**Instructions for the task:** Express the lines from the line with "Image resolution: width=1228" to the end of the lines as a numbered list, skipping blank lines and leaving out the pictures.

----------------

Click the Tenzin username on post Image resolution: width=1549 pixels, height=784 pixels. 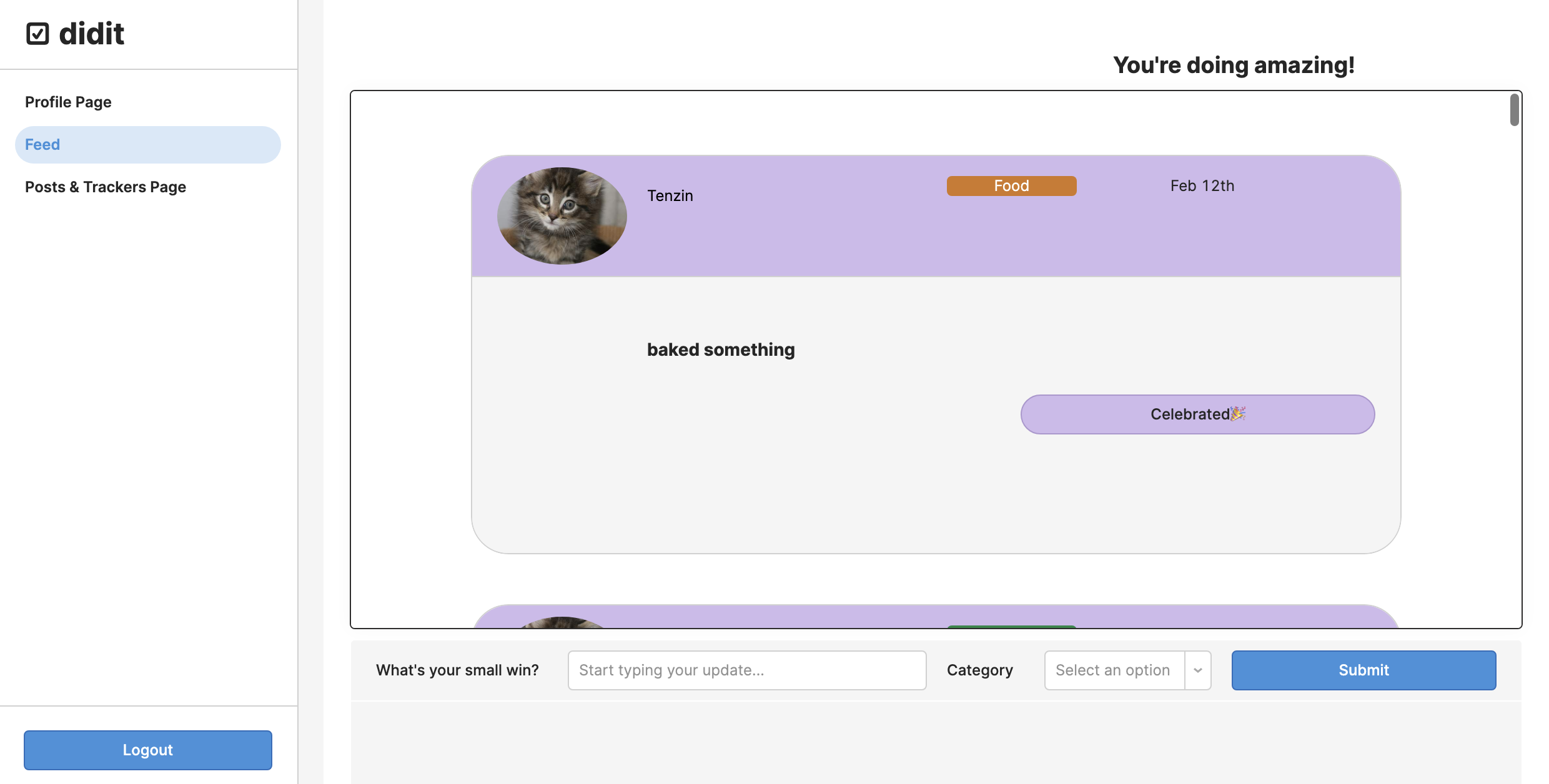670,196
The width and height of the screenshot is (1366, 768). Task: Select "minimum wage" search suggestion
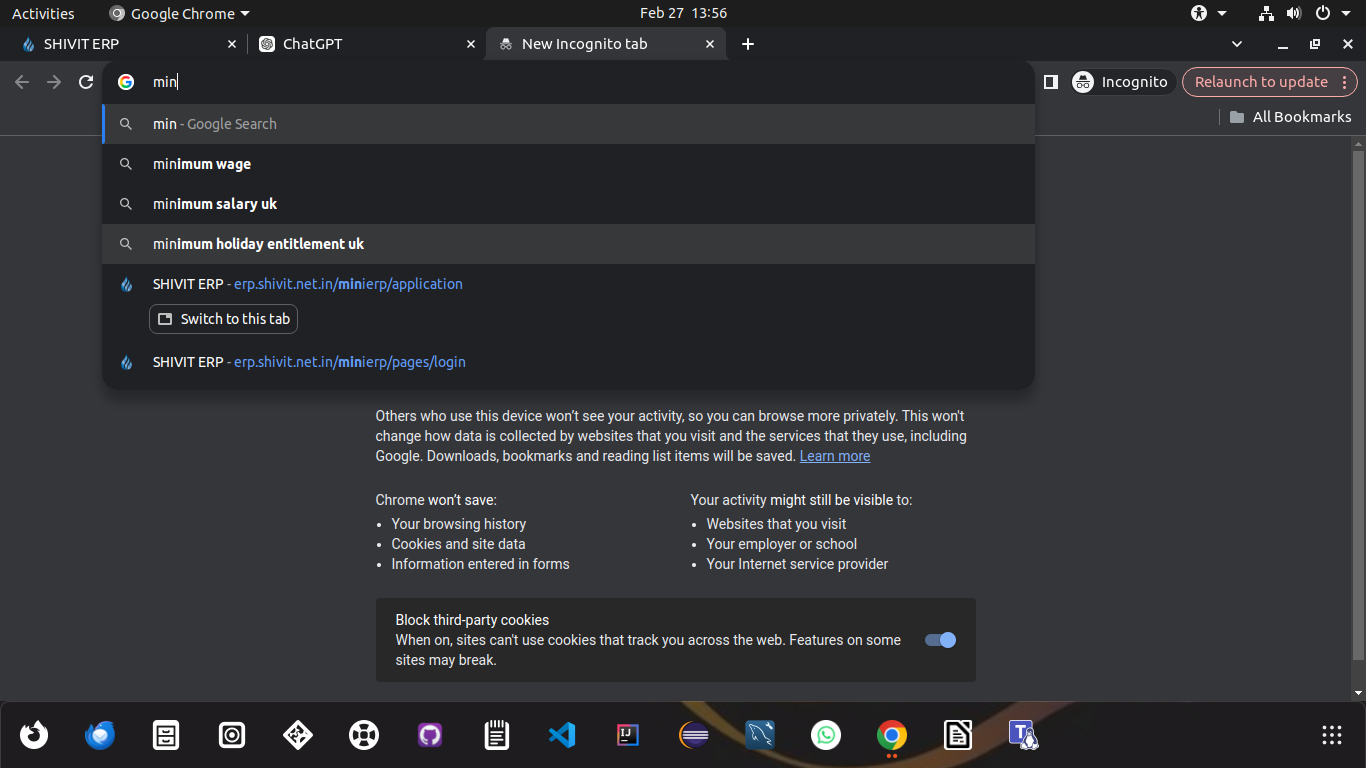click(x=202, y=164)
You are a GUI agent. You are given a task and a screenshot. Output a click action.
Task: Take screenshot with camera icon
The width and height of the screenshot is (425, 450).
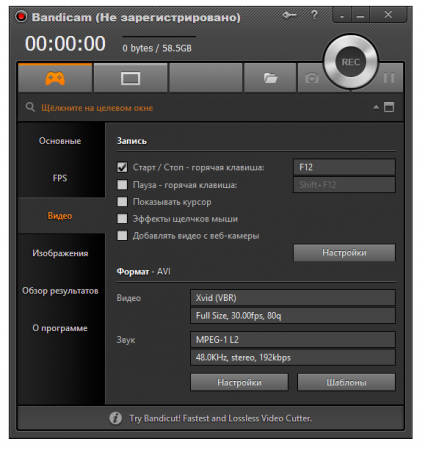tap(312, 78)
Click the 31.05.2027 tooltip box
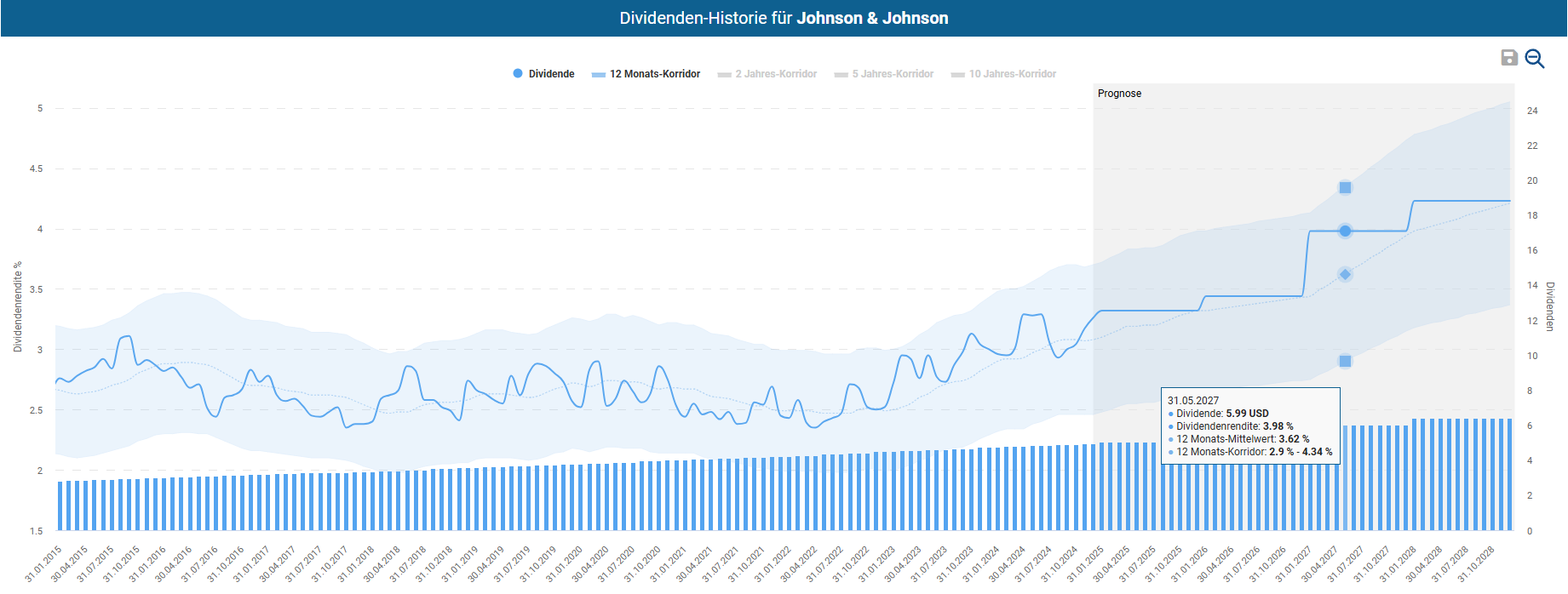 pos(1249,426)
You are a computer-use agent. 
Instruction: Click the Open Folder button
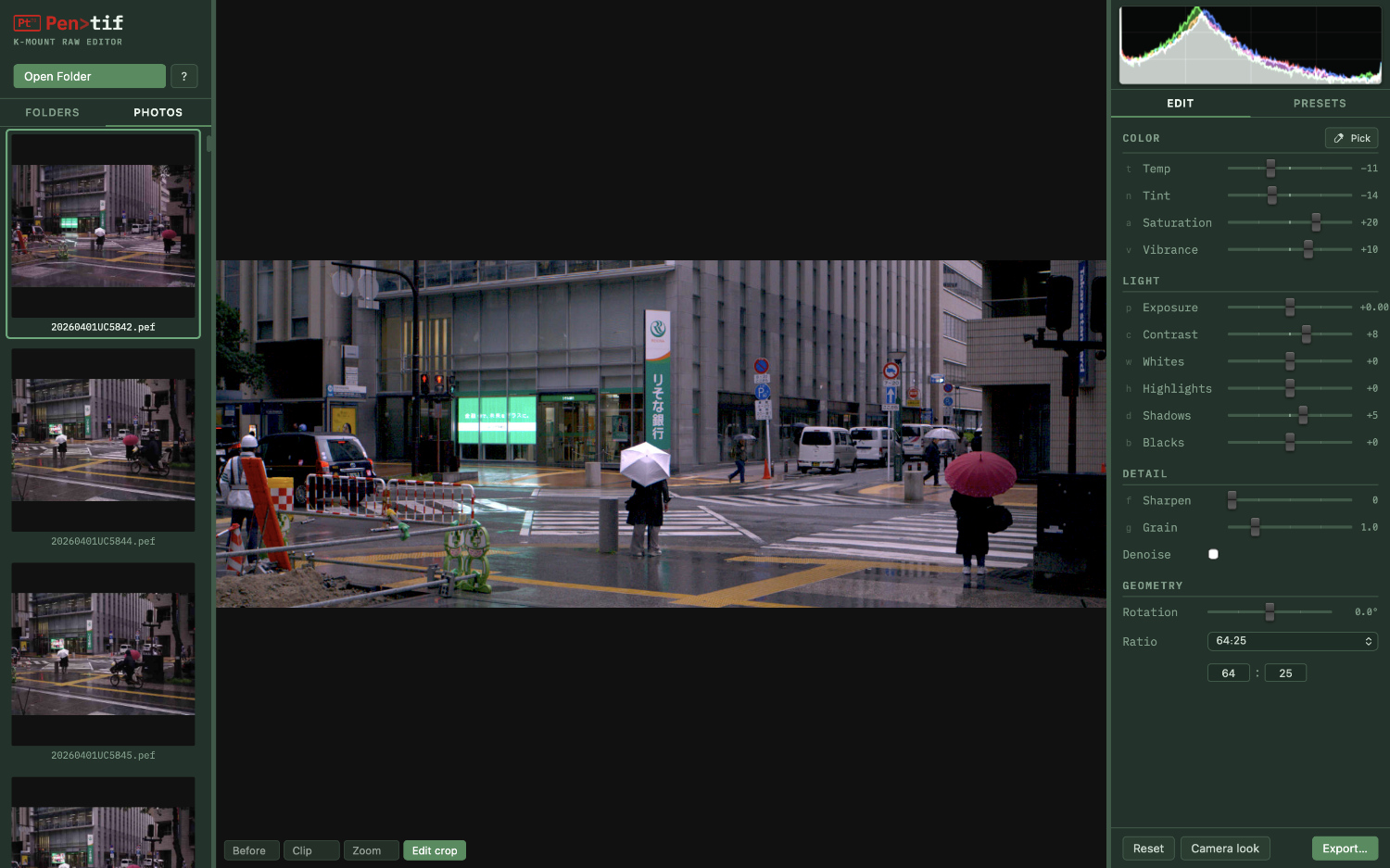pyautogui.click(x=89, y=76)
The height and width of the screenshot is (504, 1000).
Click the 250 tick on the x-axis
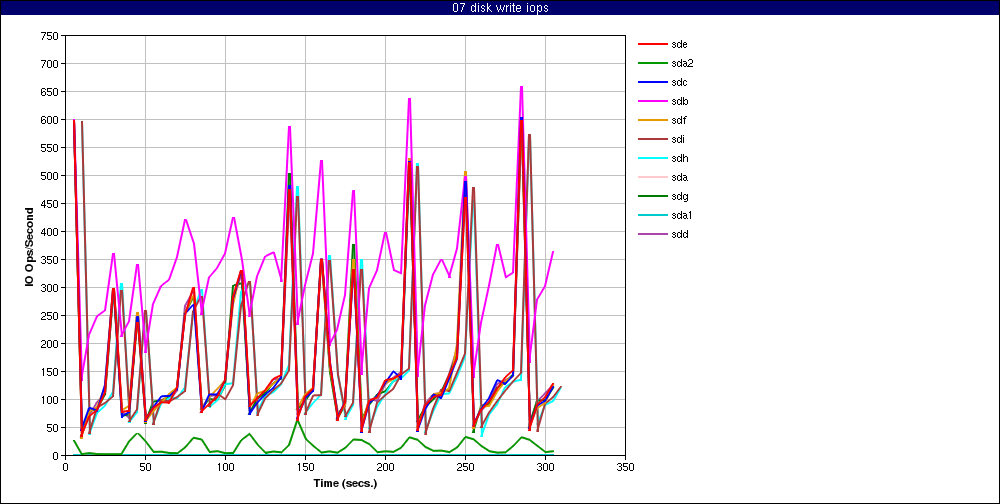pyautogui.click(x=466, y=466)
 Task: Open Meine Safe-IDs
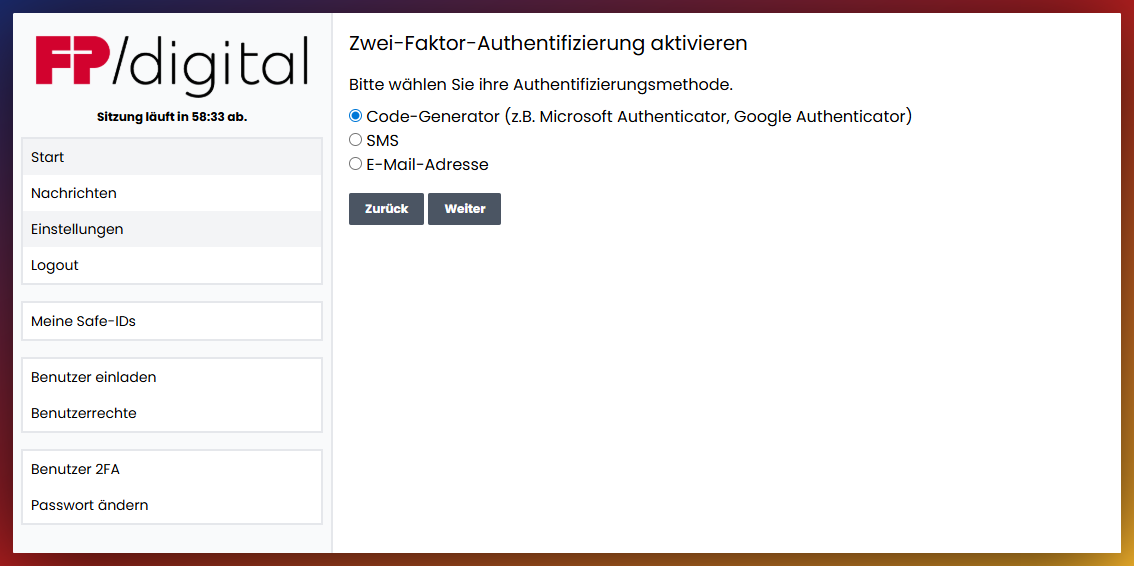[x=172, y=321]
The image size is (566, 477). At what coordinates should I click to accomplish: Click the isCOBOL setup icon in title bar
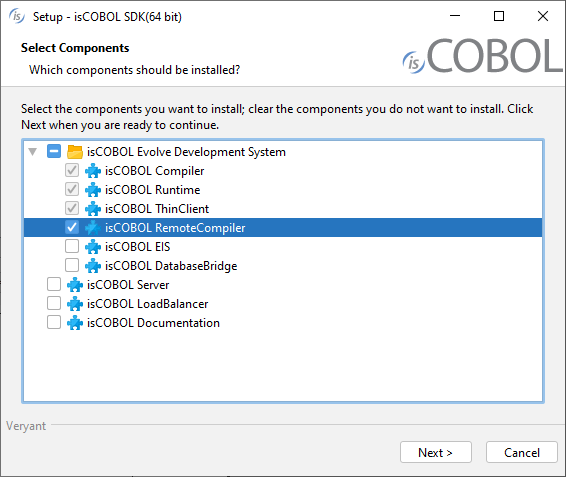tap(17, 16)

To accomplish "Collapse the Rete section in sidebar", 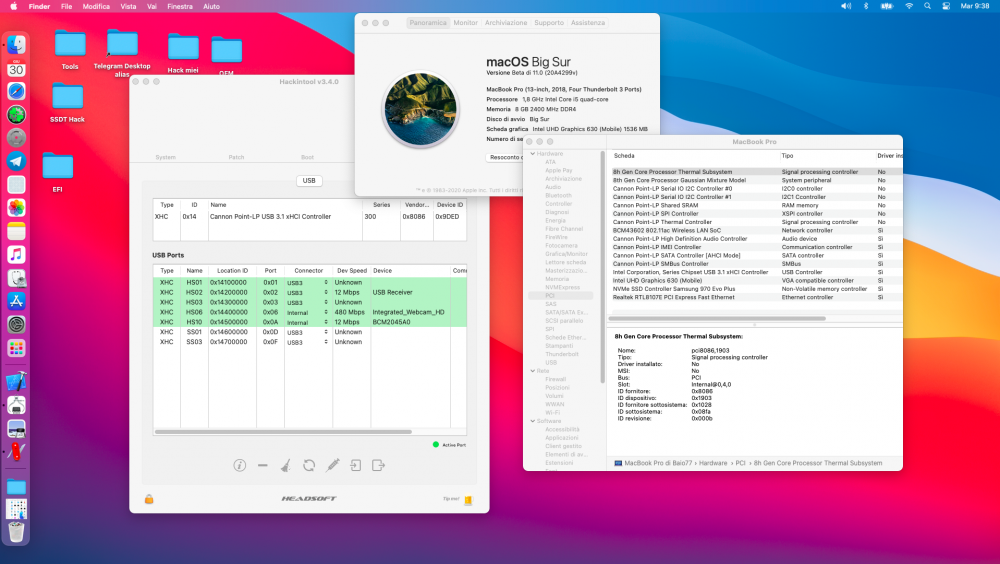I will [532, 371].
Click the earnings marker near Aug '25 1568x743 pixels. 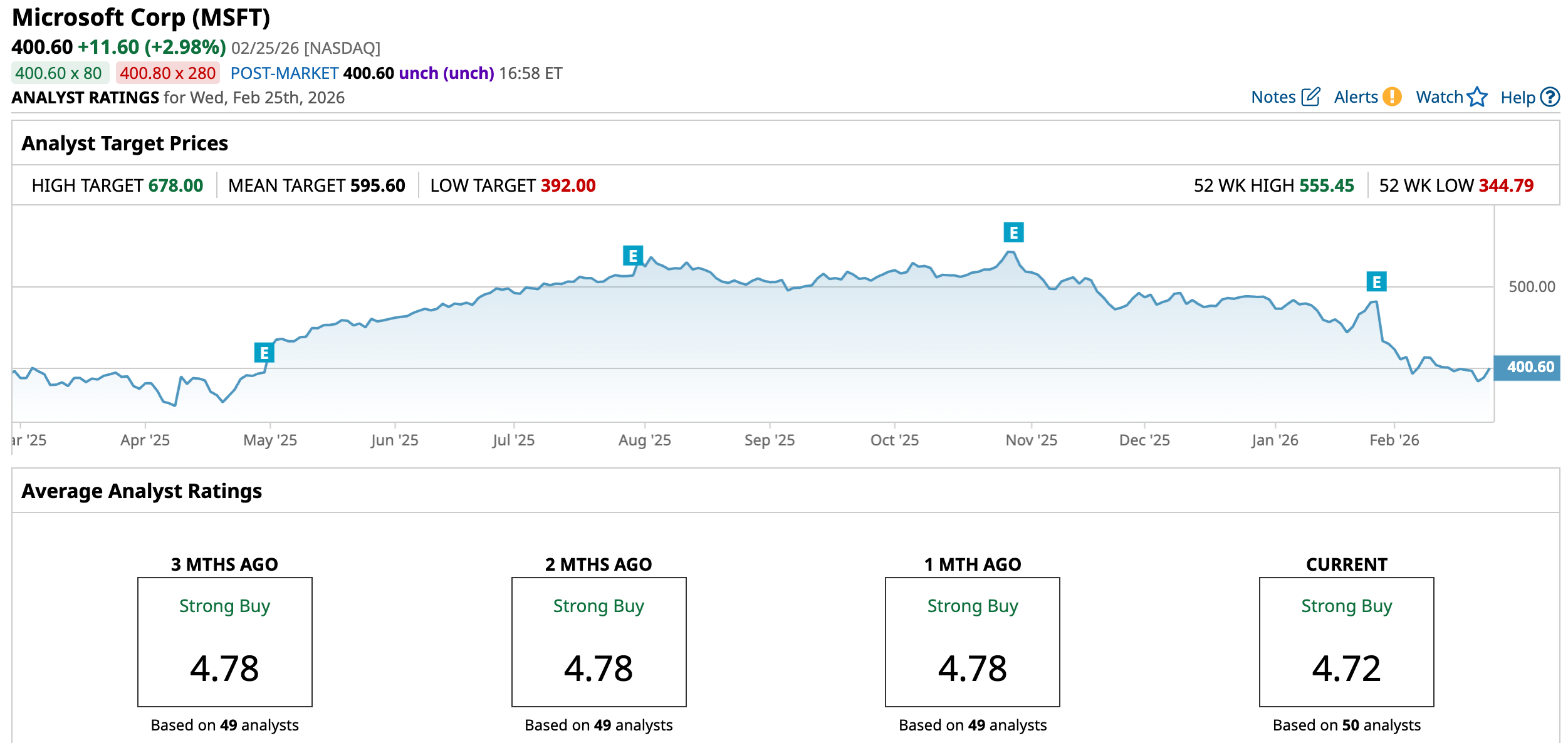(632, 256)
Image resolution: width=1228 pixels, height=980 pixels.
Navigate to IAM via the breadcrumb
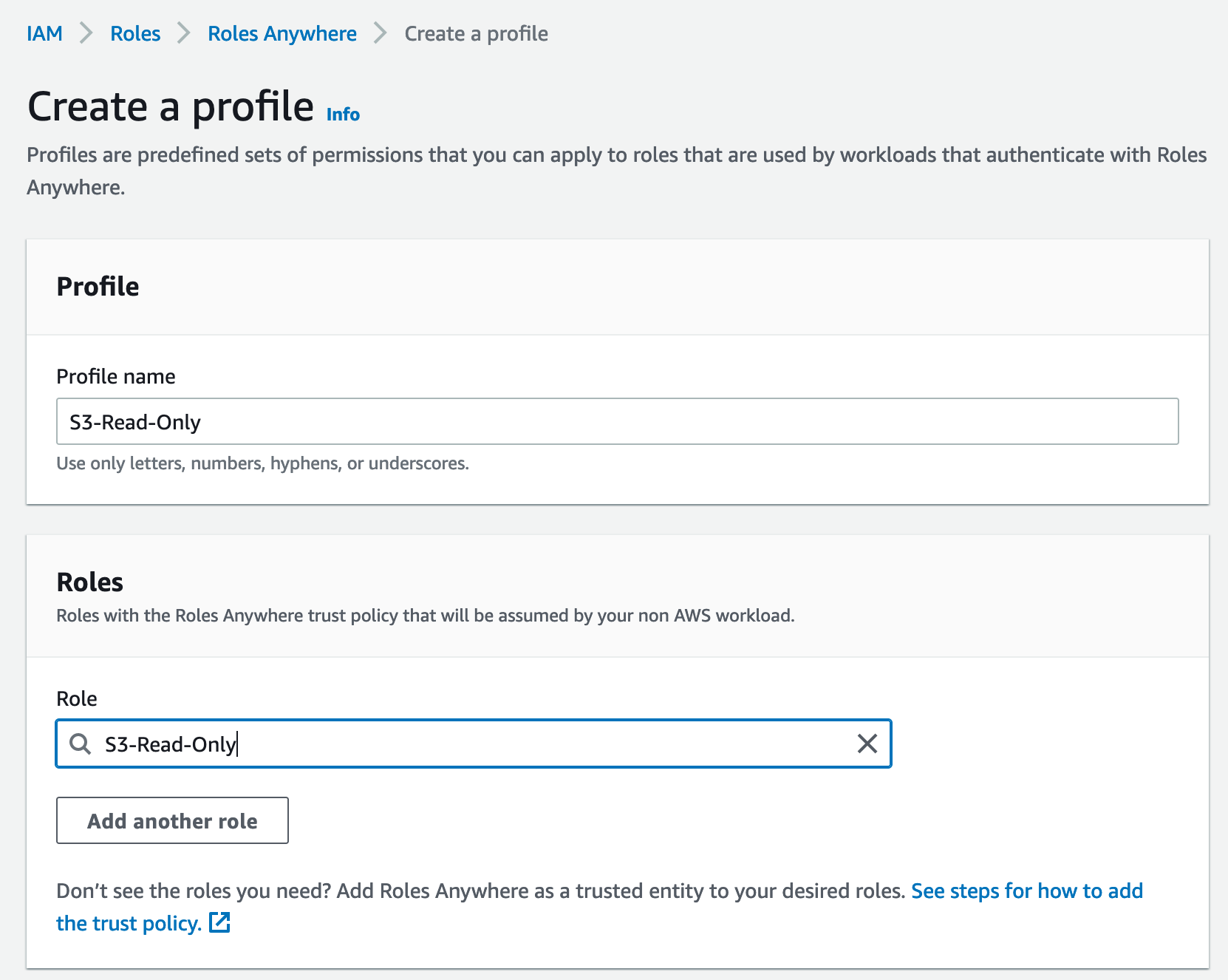click(44, 33)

----------------

**Reply to the exercise:**
1. Image resolution: width=1228 pixels, height=980 pixels.
2. Navigate to IAM via the breadcrumb
3. click(44, 33)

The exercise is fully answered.